Ben papi ! On se calme. Faut pas nous faire une attaque ! Le vieux bonhomme fume de rage. Et si elle pousse un peu, ça risque de dégénérer. Laurence a l’art de fâcher. De toute façon, les adultes l’ont toujours détestée. Dommage, Émile, elle l’aimait bien. Avec son arche de Noé. Mais là, mieux vaut laisser tomber.
« C’est d’accord, consent-elle. Je m’éclipse pendant quelque temps et je vous la confie. Mais vous me donnez des nouvelles. Et surtout, vous me prévenez dès que vous lui aurez parlé. Juste que je sache que tout va bien. C’est tout ce que je demande en échange.
– Je vous tiens au courant à une seule condition…
– Que je disparaisse de sa vie. Oui, Monsieur, j’ai compris. Et embrassez-la de ma part.
– Rien du tout. Rien de votre part. Je ne mentionne même pas votre nom.
– Ok, c’est vous qui décidez, concède-t-elle de mauvais cœur. Bon, ben, c’est pas tout ça, mais le devoir m’appelle. Désolée pour le dérangement. Le thé était délicieux. »
Tant mieux ! Bon débarras ! Émile ne la retient pas. La raccompagne sans un mot. La civilité, il s’en moque. Seule Isabelle le préoccupe. Et l’état dans lequel il la retrouvera.
Comme si Zaza avait le temps ! On ne soigne pas une gangrène avec des plantes, vieux couillon !peste Laurence de son côté. Mais elle est résolue à se montrer docile. Rien que pour lui prouver qu’il s’est trompé à son sujet. Bulldozer, j’t’en foutrais !
« Bien le bonjour, Monsieur, grince-t-elle, arrivée à la porte. Merci de m’avoir écoutée.
– Merci de m’avoir prévenu. Au revoir, Madame. Bonne journée.
– À vous aussi, une bonne journée. Et à bientôt, Monsieur. »
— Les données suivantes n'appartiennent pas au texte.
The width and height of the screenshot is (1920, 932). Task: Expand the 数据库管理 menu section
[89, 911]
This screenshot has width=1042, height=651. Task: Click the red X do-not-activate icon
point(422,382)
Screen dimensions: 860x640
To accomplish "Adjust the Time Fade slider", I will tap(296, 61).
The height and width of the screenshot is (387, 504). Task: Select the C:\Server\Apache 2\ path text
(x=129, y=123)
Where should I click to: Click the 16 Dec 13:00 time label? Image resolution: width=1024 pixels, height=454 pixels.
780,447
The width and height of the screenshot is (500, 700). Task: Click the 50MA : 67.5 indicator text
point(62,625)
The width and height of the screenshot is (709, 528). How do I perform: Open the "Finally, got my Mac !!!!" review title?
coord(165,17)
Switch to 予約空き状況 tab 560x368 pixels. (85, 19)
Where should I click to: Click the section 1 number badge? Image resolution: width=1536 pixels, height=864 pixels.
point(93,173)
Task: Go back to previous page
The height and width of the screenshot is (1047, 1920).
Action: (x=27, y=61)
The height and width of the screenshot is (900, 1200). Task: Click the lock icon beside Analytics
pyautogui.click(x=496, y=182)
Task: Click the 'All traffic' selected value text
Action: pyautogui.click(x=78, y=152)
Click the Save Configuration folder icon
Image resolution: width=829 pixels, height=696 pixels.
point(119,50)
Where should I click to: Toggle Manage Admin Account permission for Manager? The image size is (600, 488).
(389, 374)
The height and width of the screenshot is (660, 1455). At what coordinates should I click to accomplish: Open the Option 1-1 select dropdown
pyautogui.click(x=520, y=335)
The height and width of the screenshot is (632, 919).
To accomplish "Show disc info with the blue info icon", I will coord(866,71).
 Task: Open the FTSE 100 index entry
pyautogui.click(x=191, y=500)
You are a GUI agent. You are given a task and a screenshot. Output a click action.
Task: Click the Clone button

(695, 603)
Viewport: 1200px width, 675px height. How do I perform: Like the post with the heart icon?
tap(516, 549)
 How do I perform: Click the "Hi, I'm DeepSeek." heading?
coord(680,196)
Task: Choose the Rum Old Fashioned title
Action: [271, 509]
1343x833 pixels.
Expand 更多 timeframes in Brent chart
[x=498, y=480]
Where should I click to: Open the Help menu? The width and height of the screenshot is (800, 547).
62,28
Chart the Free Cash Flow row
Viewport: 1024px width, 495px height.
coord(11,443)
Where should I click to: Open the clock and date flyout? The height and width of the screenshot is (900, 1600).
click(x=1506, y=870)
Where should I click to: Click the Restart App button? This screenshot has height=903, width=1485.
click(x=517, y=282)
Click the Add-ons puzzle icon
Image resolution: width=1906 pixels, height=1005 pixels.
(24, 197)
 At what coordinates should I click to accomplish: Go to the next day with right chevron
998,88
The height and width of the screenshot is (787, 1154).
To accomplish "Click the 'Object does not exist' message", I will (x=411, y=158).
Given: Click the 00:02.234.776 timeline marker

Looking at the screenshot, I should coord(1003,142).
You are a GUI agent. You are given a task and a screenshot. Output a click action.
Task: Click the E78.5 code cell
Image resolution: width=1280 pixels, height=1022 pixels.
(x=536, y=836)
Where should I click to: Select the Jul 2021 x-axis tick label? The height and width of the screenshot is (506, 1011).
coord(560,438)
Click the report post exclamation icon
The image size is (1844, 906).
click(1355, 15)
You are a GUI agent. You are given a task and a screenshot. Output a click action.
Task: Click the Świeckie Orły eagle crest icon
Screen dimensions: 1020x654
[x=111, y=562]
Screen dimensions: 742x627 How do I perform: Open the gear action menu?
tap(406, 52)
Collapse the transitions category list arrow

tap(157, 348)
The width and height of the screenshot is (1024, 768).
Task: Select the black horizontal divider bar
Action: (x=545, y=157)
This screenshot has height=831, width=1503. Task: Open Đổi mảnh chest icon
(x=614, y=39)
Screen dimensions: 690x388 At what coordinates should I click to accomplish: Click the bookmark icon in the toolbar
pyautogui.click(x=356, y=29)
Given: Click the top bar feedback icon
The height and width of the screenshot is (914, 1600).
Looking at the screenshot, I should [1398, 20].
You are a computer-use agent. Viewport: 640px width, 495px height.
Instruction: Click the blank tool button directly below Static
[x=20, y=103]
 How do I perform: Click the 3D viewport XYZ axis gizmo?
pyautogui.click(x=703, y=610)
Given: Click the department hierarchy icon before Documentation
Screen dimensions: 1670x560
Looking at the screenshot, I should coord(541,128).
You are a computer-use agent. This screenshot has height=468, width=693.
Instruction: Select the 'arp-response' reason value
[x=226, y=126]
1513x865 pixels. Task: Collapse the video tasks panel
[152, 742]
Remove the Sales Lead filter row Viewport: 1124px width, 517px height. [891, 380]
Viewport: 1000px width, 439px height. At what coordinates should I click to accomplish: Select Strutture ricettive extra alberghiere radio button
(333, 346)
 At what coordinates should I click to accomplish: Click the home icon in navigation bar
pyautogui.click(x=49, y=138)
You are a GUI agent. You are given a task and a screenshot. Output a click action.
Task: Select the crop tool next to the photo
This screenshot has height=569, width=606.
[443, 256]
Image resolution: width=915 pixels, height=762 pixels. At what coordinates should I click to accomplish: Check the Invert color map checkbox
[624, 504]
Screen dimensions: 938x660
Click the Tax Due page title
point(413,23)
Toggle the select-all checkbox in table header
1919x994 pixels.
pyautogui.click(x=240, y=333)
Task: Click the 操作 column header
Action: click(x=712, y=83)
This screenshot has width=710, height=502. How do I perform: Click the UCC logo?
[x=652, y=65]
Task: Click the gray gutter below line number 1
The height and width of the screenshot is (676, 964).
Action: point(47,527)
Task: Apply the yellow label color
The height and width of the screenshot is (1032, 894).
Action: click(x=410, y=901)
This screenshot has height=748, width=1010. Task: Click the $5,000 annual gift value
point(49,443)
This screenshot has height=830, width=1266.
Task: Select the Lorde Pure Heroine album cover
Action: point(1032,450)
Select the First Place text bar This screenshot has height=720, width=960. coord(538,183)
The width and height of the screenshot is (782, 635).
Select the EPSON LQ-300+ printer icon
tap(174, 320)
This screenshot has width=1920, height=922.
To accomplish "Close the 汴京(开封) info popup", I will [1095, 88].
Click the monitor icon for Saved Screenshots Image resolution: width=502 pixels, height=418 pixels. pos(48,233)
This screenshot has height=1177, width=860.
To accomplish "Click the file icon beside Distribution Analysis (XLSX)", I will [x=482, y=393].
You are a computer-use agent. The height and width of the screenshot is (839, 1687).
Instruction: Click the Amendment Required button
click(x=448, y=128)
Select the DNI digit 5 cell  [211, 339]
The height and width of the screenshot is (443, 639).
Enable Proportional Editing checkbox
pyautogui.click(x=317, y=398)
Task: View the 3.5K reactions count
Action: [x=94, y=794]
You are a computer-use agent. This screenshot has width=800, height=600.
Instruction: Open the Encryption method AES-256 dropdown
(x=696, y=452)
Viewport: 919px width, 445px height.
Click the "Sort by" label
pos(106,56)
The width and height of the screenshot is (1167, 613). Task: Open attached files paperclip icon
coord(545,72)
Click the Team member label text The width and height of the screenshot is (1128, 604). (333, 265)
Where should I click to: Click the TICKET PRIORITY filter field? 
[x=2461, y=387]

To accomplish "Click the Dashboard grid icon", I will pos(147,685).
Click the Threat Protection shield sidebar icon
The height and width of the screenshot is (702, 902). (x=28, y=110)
Sur cet échange de politesses, Laurence se retourne, vivement, pressée de déguerpir. Avant de dégueuler ! L’hypocrisie la rend, littéralement, malade. Soudain, elle s’arrête net. Elle allait oublier de lui laisser son numéro. Elle fouille dans son barda. En ressort victorieuse. Et fonce droit sur Émile.
« Monsieur, Monsieur ! crie-t-elle, en brandissant sa carte. Tenez, voici, au cas où.
– Pour quoi faire ?
– Ben pour m’appeler, voyons !
– Mamie Galère ? lit Émile.
– Soi-même. Pour vous servir…
– C’est quoi ?
– Un genre d’agence de dépannage. Mais pour humain, vous voyez ? »
Émile, amusé malgré lui, se dit qu’il l’aurait plutôt imaginée dans la casse. Laurence attend une réaction. Un commentaire. En vain.
« Bon, ben, cette fois, j’y vais, marmonne-t-elle, vexée.
– Et surtout, vous ne bougez pas », recommande le papi une dernière fois.
C’est ça, vieux schnock, garde la pêche ! Hors de question de disparaître. Pour qui il se prend, celui-là ? Zaza n’est pas un autre de ses chiens perdus sans collier.